I see that all the relevant FDs are opened by squid-1 process.  If squid-1 crashes, won't the OS clean up its file descriptors. Why would the parent Squid process be bothered with these FDs? 
I don't see how frequent crashing slows down releasing sockets/FDs.  Can you please explain how this works ? Also I am not using SMP workers.

Regards,
Sarfaraz

-----Original Message-----
From: squid-users <squid-users-bounces@xxxxxxxxxxxxxxxxxxxxx> On Behalf Of Amos Jeffries
Sent: Wednesday, July 18, 2018 9:23 PM
To: squid-users@xxxxxxxxxxxxxxxxxxxxx
Subject: Re:  Cache ran out of descriptors due to ICAP service/TCP SYNs ?

On 18/07/18 18:30, Ahmad, Sarfaraz wrote:
> Thanks for the reply. I haven't completely understood the revert and have a few more related questions.
> 
> I see these messages,
> Jul 17 19:21:14 proxy2.hyd.deshaw.com squid[5747]: suspending ICAP 
> service for too many failures Jul 17 19:21:14 proxy2.hyd.deshaw.com squid[5747]: optional ICAP service is suspended: icap://127.0.0.1:1344/reqmod [down,susp,fail11]
> 1)   If the ICAP service is unresponsive, Squid would not exhaust its file descriptors trying to reach the service again and again right (too many TCP SYNs for trying to connect to the ICAP service )? 
> 

Correct. It would not exhaust resources on *that* action. Other actions possibly resulting from that state existing are another matter entirely.


> 
> 
> Max Connections returned by the ICAP service is 16. And given my ICAP 
> settings, icap_enable on icap_service test_icap reqmod_precache 
> icap://127.0.0.1:1344/reqmod bypass=on routing=off on-overload=wait
> On-overload is set to "wait". The documentation says " * wait:   wait (in a FIFO queue) for an ICAP connection slot" . This means that a new TCP connection would not be attempted if max connections is reached right ? 
> 2)   Am I right in saying that if the ICAP service is underperforming or has failed, this won't lead a sudden increase in the open file descriptors with on-overload set to "wait" ?
> 

No. The side effects of the ICAP service not being used determine the possible outcomes there.


> 
> Also I have no way to explain the "connection reset by peer" messages.

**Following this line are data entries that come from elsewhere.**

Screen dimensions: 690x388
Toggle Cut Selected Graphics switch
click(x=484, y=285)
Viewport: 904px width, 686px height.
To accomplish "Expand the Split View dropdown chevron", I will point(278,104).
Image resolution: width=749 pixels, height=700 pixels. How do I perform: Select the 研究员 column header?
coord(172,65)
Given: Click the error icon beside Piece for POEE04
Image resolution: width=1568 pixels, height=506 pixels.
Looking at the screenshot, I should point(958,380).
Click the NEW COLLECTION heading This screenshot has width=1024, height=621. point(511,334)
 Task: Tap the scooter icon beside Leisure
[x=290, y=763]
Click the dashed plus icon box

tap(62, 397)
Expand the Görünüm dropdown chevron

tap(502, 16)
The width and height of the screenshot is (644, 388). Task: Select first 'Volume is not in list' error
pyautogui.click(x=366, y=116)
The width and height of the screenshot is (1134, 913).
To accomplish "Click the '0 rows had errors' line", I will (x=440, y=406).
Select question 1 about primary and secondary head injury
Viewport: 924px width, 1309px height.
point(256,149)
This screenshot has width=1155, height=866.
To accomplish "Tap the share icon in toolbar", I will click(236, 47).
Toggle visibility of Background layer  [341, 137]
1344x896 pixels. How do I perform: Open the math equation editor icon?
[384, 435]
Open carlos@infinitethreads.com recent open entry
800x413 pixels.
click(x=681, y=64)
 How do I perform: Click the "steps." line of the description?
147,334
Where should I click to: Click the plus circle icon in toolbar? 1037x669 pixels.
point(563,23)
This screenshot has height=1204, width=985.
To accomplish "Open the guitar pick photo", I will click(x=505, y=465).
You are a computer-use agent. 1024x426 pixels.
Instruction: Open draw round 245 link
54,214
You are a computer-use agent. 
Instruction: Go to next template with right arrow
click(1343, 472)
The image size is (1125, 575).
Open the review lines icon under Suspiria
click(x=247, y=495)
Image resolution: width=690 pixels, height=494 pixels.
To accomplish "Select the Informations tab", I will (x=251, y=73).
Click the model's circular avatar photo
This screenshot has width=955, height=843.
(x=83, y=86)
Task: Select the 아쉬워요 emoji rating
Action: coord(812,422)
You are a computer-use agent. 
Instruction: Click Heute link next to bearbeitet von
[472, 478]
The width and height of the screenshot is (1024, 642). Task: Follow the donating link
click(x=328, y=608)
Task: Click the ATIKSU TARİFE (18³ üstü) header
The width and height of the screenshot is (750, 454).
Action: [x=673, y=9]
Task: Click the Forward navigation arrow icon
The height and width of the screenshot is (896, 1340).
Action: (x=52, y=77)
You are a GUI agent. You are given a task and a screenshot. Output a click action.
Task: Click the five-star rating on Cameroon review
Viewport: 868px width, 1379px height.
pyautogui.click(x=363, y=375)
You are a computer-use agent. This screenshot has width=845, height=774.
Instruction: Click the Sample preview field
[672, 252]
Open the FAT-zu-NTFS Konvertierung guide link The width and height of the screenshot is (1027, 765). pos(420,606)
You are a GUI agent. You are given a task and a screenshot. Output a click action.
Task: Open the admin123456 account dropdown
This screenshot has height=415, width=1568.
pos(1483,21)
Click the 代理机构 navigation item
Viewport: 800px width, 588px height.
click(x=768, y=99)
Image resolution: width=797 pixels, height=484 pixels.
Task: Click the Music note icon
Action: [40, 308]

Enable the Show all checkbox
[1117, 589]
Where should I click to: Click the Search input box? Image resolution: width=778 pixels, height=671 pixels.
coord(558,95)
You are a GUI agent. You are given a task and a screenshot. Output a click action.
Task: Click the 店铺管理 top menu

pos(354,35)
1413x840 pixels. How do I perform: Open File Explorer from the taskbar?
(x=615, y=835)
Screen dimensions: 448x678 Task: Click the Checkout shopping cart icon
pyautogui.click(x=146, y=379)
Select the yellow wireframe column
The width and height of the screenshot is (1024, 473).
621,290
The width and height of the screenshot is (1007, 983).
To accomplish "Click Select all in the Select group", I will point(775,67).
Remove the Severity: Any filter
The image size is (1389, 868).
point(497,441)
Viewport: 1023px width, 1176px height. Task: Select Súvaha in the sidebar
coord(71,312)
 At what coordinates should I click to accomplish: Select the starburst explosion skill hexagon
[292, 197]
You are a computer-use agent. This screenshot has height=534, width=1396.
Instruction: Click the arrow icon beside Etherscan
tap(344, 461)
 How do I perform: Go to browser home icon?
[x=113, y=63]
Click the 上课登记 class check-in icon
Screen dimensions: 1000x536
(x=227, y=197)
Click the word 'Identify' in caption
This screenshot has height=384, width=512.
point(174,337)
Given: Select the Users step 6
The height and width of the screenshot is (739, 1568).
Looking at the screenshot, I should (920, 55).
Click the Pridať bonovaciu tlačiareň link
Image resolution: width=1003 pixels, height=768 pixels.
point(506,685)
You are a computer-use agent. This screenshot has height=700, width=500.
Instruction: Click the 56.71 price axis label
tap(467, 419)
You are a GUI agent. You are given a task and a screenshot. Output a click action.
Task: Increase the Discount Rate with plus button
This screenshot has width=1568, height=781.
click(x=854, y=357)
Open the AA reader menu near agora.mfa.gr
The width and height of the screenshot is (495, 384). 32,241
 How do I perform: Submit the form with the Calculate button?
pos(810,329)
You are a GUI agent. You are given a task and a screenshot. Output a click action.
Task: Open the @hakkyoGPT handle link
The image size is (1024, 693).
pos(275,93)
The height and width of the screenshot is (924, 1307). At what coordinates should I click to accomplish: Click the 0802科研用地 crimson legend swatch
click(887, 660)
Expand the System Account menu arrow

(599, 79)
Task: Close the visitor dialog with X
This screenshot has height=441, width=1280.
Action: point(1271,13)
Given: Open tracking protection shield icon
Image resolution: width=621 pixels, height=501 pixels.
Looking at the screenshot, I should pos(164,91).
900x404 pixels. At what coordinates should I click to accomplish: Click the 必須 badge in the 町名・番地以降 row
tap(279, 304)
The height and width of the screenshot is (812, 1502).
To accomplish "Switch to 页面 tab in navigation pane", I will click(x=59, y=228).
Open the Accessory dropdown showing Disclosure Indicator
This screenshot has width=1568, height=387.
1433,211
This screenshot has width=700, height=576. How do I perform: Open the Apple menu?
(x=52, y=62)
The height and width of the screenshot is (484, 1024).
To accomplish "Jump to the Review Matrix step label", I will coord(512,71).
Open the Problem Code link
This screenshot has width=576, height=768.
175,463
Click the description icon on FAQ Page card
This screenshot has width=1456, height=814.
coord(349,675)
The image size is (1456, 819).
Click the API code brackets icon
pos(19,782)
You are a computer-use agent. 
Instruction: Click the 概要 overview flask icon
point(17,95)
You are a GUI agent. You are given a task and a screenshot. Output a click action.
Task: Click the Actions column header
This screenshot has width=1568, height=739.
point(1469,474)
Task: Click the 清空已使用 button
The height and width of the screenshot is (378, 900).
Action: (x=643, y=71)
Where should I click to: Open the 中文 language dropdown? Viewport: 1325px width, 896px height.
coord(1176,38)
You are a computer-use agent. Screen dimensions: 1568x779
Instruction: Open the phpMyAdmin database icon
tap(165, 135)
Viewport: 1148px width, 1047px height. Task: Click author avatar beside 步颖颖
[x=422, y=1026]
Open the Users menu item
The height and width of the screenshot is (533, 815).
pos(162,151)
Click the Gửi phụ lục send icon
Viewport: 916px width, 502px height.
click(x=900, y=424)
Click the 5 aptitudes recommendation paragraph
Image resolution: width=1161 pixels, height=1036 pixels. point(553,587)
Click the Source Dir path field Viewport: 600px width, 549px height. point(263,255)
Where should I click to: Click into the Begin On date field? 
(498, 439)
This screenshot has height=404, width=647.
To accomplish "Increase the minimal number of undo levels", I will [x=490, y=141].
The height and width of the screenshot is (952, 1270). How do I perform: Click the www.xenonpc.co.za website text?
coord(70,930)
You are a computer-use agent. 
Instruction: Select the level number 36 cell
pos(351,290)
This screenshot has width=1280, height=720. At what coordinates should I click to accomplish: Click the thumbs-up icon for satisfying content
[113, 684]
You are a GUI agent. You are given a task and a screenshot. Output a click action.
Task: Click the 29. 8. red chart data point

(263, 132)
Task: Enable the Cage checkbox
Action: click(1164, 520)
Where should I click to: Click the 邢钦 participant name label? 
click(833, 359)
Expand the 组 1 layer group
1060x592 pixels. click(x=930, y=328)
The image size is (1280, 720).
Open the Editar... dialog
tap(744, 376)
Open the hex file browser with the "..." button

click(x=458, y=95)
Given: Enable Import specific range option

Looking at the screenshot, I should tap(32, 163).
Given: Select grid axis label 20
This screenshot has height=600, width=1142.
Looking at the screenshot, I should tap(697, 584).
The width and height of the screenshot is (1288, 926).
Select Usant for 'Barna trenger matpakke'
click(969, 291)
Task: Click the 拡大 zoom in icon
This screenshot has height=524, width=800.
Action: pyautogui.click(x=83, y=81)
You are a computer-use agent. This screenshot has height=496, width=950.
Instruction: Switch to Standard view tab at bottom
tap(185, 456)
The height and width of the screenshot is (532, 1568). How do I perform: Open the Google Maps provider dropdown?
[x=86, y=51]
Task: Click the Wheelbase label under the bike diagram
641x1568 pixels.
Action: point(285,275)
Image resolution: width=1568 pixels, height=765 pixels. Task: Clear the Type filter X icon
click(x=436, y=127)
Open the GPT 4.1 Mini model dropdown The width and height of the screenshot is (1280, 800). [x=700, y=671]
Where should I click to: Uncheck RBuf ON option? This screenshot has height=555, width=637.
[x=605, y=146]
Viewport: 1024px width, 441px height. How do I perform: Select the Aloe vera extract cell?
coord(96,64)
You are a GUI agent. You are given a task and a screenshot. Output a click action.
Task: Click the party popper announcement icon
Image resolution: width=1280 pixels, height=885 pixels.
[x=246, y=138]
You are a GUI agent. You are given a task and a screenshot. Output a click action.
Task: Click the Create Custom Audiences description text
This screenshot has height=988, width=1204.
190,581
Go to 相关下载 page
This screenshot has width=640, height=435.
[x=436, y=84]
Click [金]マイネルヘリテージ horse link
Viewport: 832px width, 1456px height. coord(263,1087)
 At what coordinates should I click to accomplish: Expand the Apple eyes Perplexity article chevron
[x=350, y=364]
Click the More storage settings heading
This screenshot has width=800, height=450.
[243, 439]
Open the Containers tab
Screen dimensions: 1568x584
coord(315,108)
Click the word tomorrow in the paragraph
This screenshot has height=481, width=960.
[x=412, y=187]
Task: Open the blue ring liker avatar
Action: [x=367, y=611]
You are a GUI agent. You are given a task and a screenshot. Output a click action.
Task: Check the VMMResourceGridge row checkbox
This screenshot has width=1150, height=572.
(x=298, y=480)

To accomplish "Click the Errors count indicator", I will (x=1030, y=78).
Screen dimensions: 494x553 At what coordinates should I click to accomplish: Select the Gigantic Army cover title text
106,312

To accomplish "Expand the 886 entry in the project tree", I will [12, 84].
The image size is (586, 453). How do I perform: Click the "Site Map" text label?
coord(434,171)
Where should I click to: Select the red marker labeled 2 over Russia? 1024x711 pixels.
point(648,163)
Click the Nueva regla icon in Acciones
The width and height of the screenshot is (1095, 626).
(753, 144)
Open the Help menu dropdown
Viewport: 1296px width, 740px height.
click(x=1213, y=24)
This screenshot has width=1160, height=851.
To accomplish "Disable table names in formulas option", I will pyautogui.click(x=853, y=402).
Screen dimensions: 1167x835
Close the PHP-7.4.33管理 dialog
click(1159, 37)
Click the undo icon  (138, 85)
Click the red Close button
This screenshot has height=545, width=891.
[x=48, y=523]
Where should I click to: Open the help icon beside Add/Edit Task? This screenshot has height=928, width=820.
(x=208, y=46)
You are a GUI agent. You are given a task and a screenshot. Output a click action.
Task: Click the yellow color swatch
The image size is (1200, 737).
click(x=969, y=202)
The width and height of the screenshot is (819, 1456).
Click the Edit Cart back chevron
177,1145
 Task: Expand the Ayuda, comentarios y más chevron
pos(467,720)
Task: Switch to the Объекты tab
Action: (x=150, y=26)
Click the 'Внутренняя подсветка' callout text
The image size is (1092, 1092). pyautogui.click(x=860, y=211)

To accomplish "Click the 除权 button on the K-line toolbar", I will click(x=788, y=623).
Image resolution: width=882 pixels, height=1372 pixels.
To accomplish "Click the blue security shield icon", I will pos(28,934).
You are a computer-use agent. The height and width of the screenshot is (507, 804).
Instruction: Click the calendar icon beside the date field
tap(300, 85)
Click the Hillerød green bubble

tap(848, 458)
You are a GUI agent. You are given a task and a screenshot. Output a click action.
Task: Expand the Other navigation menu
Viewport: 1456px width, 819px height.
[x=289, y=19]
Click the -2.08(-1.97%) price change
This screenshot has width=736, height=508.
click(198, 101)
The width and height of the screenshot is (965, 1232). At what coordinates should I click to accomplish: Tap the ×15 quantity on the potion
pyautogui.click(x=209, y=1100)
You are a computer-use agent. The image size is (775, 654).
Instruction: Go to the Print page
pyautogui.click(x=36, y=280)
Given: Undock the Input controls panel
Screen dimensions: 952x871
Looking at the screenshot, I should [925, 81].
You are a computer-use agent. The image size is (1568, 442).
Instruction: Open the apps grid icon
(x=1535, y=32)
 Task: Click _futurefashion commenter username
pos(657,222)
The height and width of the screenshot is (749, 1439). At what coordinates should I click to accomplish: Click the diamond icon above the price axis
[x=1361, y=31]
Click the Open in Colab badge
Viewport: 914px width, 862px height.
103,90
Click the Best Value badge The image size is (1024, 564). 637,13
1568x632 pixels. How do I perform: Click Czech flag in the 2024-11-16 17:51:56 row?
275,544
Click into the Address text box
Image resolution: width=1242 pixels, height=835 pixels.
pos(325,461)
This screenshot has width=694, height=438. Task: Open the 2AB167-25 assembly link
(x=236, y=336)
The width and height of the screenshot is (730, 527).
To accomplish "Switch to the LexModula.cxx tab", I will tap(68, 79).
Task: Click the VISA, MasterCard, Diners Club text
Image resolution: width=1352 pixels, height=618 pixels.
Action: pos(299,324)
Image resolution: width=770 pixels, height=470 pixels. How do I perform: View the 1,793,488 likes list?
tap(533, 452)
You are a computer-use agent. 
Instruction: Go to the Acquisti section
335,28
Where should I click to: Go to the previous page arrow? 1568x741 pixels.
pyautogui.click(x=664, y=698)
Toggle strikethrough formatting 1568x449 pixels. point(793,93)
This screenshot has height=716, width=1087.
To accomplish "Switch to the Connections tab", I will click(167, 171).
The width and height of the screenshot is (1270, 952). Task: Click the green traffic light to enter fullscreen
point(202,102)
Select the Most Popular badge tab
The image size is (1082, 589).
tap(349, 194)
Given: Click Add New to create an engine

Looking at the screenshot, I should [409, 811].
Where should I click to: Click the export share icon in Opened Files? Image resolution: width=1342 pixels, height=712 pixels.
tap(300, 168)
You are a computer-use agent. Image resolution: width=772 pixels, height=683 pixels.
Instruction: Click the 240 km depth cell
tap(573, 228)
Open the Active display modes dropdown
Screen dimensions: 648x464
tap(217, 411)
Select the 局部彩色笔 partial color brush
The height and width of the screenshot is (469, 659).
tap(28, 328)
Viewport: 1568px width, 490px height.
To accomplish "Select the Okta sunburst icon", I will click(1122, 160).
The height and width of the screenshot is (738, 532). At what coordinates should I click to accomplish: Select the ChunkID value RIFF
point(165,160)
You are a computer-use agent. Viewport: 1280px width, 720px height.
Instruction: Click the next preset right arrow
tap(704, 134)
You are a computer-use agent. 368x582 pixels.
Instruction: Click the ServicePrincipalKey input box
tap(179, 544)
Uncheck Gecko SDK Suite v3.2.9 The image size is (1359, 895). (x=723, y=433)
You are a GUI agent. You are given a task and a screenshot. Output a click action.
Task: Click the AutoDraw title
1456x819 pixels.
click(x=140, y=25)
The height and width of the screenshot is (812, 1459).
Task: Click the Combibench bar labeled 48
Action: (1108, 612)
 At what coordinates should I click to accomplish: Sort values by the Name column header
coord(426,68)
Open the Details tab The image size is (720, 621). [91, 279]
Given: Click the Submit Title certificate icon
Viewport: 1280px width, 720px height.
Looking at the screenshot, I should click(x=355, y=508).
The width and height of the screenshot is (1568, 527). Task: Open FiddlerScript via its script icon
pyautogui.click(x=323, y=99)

Neither, given the details provided.


> Jul 13 11:23:18 <hostname> squid[13123]: Error negotiating SSL 
> connection on FD 1292: (104) Connection reset by peer Jul 13 11:23:18 
> <hostname> squid[13123]: Error negotiating SSL connection on FD 1631: 
> (104) Connection reset by peer Jul 13 11:35:17 <hostname> 
> squid[13123]: Error negotiating SSL connection on FD 1331: (104) 
> Connection reset by peer
> 
> I have a few proxies (running in separate virtual machines). All of them went unresponsive at around the same time, leading to an outage of the internet.
> I am using WCCPv2 to redirect from firewall to these proxies.  I checked the logs there and WCCP communication was not intermittent.
> The logs on the proxies are bombarded with " Error negotiating SSL connection on FD 1331: (104) Connection reset by peer " messages.

A strong sign that forwarding loops are occuring, or something cut a huge number of TCP connections at once.

Although syslog recording is limited by the network traffic. So situations of high network flooding its timestamps can be very inaccurate or unordered.


> Since the ICAP service in not SSL-protected I think these messages mostly imply receiving TCP RSTs from remote servers. (or could it be clients somehow ?).

Yes, another reason I am thinking along the lines of forwarding loops.

> Once I removed WCCP direction rules from the firewall, internet was
back up.
> This hints that something in this proxy pipeline was amiss and not with the internet link itself. I don't see any outages on that.

Nod. Keep in mind though that "proxy pipeline" includes the WCCP rules in the router, NAT rules on the proxy machine, proxy config, connection to/from the ICAP server, and NAT rules on the proxy machine outgoing, and WCCP rules on the router a second time.

So a lot of parts, most outside of Squid - any one of which can screw up the entire pathway.


> I am pretty sure ACLs weren't changed and there was no forwarding loop.
> What could possibly explain the connection reset by peer messages ? Even if the internet was down, that won't lead to TCP RSTs. 
> I cannot tie these TCP RSTs and the incoming requests getting held up and ultimately leading to FD exhaustion.

Too many possibilities to list here, and we do not have sufficient information. You need to track down exactly which software is generating them, and why.


> 
> You earlier said
>>> In normal operation it is not serious, but you are already into abnormal operation by the crashing. So not releasing sockets/FD fast enough makes the overall problem worse.
> If squid-1 is crashing and getting respawned, it will have its own 16K FD limit right, I wonder how the newer squid-1 serves older requests. Can you please elaborate on " So not releasing sockets/FD fast enough makes the overall problem worse." ?
> 

Depending on your OS there are per-process and process group limits. The latter may be applicable if you are using SMP workers.